**TASK DESCRIPTION**
Please give these records again from the line containing "Task: Select the Mar del Plata marker" down to the line containing "Action: point(77,438)", swapping "Recovery" for "Backup" and leaving everything else unchanged.

**DATASET CONTENT**
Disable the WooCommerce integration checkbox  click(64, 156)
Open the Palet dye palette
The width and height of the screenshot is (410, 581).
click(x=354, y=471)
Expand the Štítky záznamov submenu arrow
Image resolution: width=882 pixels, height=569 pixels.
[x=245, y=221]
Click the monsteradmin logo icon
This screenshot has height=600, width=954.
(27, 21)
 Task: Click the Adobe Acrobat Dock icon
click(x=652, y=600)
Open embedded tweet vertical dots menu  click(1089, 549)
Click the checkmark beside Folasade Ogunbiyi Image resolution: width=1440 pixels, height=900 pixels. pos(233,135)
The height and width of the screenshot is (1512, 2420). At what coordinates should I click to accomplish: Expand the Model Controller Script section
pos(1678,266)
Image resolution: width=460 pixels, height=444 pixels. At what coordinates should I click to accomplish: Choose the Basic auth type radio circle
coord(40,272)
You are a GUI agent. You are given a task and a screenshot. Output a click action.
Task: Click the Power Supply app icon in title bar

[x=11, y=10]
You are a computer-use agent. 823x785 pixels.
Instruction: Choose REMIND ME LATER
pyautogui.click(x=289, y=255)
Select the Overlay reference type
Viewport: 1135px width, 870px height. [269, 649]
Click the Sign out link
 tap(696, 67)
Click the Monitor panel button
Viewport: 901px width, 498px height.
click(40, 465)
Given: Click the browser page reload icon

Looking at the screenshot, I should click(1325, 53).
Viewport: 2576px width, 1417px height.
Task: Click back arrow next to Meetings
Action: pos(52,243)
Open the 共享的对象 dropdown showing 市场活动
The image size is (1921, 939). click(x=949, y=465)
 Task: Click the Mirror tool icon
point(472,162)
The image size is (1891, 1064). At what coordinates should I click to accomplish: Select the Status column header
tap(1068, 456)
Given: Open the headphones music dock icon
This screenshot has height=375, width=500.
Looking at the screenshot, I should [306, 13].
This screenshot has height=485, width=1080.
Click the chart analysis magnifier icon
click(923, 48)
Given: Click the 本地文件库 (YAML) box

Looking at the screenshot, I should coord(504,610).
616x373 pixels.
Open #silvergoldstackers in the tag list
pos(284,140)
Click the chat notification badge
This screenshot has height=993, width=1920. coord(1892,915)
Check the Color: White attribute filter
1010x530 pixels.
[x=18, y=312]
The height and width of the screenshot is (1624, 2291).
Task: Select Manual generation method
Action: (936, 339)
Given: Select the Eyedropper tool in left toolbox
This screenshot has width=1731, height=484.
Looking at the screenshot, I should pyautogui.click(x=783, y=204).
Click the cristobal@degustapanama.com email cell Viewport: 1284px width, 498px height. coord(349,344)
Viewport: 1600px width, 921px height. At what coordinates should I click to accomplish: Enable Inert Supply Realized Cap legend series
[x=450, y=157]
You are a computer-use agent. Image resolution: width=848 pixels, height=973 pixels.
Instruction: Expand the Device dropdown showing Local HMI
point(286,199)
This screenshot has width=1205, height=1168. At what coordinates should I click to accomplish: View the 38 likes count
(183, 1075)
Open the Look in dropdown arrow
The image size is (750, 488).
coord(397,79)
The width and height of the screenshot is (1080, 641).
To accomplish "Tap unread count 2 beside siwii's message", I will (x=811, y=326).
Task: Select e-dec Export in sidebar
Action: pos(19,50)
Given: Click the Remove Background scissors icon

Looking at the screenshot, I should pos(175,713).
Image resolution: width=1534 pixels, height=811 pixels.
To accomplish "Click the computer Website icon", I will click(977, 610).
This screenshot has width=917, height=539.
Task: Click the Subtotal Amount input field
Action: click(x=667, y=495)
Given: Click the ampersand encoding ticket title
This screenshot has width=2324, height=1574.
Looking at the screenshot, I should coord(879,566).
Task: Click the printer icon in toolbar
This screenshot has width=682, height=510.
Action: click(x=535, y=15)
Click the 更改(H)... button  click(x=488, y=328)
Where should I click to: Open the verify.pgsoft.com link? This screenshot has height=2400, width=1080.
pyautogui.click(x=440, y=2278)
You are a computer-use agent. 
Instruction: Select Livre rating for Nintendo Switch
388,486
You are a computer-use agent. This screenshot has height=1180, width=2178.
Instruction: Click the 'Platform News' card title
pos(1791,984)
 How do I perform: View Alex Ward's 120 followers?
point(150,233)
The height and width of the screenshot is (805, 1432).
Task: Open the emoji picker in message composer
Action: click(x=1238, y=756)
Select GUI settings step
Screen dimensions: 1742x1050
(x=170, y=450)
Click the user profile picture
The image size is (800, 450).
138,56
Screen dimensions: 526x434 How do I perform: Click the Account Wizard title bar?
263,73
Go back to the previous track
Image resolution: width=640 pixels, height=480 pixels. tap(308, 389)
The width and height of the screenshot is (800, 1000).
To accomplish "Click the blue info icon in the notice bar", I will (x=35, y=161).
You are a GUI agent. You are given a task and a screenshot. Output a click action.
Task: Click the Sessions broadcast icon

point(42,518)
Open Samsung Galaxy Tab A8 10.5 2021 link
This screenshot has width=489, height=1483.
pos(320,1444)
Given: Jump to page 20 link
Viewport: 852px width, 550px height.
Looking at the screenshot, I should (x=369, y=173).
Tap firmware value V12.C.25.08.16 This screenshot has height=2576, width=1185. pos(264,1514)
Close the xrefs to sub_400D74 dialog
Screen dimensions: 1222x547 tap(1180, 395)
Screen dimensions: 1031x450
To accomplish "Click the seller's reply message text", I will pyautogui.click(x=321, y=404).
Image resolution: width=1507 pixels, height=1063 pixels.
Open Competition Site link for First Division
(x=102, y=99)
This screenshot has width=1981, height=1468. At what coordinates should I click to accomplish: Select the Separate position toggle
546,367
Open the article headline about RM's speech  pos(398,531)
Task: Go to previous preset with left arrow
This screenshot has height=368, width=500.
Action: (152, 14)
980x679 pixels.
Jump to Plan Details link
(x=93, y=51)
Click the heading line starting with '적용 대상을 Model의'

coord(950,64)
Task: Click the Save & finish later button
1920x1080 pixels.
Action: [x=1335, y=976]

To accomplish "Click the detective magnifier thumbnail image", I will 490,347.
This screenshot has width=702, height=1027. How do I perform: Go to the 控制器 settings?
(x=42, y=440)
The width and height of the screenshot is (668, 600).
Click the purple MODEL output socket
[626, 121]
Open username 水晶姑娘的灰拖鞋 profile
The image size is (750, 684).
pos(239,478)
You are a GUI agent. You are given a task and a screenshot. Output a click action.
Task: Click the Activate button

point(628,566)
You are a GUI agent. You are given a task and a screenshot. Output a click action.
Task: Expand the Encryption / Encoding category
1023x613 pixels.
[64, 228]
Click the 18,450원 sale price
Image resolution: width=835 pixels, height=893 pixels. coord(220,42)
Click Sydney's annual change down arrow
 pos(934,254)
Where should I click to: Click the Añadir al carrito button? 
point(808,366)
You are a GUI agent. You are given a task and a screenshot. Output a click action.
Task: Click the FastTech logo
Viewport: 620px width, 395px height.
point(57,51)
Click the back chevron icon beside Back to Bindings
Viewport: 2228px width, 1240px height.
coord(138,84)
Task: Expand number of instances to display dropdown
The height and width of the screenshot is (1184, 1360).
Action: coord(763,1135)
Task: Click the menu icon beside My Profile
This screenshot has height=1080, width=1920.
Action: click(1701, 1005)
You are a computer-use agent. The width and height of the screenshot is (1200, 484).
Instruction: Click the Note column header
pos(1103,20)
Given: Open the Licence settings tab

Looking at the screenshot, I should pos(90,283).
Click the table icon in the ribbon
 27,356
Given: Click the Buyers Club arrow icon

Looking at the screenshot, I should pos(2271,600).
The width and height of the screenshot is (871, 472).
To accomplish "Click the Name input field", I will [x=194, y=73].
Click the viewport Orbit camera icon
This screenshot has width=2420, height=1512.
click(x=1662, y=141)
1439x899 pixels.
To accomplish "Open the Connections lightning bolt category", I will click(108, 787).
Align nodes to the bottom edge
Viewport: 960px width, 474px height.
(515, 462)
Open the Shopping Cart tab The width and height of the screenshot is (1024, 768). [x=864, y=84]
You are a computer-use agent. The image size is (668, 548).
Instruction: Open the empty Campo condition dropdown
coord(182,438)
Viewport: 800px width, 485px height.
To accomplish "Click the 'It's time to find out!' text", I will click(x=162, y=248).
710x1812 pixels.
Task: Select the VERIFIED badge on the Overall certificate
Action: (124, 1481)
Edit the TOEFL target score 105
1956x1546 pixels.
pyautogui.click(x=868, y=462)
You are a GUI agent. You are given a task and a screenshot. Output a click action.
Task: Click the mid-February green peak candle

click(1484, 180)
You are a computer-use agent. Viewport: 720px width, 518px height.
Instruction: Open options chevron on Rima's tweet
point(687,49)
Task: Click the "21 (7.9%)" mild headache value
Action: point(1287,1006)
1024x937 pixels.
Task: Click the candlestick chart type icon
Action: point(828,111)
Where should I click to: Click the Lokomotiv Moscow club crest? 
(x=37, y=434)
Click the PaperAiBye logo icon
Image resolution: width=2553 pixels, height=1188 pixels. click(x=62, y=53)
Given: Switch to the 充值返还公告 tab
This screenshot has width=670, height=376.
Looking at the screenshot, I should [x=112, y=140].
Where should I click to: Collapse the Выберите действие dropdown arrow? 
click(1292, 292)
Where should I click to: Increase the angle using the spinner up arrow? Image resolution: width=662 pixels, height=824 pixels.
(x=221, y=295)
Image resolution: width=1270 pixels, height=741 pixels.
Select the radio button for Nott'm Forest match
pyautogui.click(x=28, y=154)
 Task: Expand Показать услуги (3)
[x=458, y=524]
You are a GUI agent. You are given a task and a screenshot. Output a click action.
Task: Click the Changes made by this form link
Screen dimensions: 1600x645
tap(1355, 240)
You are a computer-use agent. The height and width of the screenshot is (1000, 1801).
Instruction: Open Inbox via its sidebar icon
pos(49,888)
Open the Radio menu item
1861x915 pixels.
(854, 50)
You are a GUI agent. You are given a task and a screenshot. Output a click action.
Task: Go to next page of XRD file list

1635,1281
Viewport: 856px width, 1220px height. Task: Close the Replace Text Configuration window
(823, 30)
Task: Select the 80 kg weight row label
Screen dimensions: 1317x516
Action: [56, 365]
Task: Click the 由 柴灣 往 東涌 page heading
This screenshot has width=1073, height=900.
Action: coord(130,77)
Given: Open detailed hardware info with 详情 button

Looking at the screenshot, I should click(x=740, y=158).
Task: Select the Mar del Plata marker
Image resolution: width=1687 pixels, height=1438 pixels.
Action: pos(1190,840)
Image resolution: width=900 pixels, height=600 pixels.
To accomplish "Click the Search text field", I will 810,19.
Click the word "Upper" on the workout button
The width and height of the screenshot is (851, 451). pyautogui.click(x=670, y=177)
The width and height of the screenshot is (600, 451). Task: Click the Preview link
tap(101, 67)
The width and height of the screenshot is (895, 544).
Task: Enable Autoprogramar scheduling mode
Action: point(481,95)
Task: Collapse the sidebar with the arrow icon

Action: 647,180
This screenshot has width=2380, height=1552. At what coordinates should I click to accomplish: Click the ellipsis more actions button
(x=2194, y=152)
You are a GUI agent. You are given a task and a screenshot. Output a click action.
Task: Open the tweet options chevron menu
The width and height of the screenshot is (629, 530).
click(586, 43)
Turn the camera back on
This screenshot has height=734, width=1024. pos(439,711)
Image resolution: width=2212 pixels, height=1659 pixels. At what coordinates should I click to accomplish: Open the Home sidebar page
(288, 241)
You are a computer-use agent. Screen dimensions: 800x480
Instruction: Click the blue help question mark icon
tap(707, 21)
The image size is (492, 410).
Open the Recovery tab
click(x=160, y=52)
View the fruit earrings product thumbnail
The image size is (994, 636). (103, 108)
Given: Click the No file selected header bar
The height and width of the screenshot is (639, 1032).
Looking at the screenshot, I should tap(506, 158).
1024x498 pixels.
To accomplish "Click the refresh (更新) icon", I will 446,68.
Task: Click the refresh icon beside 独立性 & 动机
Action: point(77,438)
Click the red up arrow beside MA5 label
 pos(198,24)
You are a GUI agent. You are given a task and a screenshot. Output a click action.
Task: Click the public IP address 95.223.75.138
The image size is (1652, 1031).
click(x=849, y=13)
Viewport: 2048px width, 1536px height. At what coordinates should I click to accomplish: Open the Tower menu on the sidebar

**WRITTEN REPLY**
Task: Select the Mar del Plata marker
Image resolution: width=1687 pixels, height=1438 pixels.
Action: pos(1190,840)
Image resolution: width=900 pixels, height=600 pixels.
To accomplish "Click the Search text field", I will 810,19.
Click the word "Upper" on the workout button
The width and height of the screenshot is (851, 451). pyautogui.click(x=670, y=177)
The width and height of the screenshot is (600, 451). Task: Click the Preview link
tap(101, 67)
The width and height of the screenshot is (895, 544).
Task: Enable Autoprogramar scheduling mode
Action: point(481,95)
Task: Collapse the sidebar with the arrow icon

Action: 647,180
This screenshot has width=2380, height=1552. At what coordinates should I click to accomplish: Click the ellipsis more actions button
(x=2194, y=152)
You are a GUI agent. You are given a task and a screenshot. Output a click action.
Task: Open the tweet options chevron menu
The width and height of the screenshot is (629, 530).
click(586, 43)
Turn the camera back on
This screenshot has height=734, width=1024. pos(439,711)
Image resolution: width=2212 pixels, height=1659 pixels. At what coordinates should I click to accomplish: Open the Home sidebar page
(288, 241)
You are a computer-use agent. Screen dimensions: 800x480
Instruction: Click the blue help question mark icon
tap(707, 21)
The image size is (492, 410).
Open the Backup tab
click(x=160, y=52)
View the fruit earrings product thumbnail
The image size is (994, 636). (103, 108)
Given: Click the No file selected header bar
The height and width of the screenshot is (639, 1032).
Looking at the screenshot, I should tap(506, 158).
1024x498 pixels.
To accomplish "Click the refresh (更新) icon", I will 446,68.
Task: Click the refresh icon beside 独立性 & 动机
Action: point(77,438)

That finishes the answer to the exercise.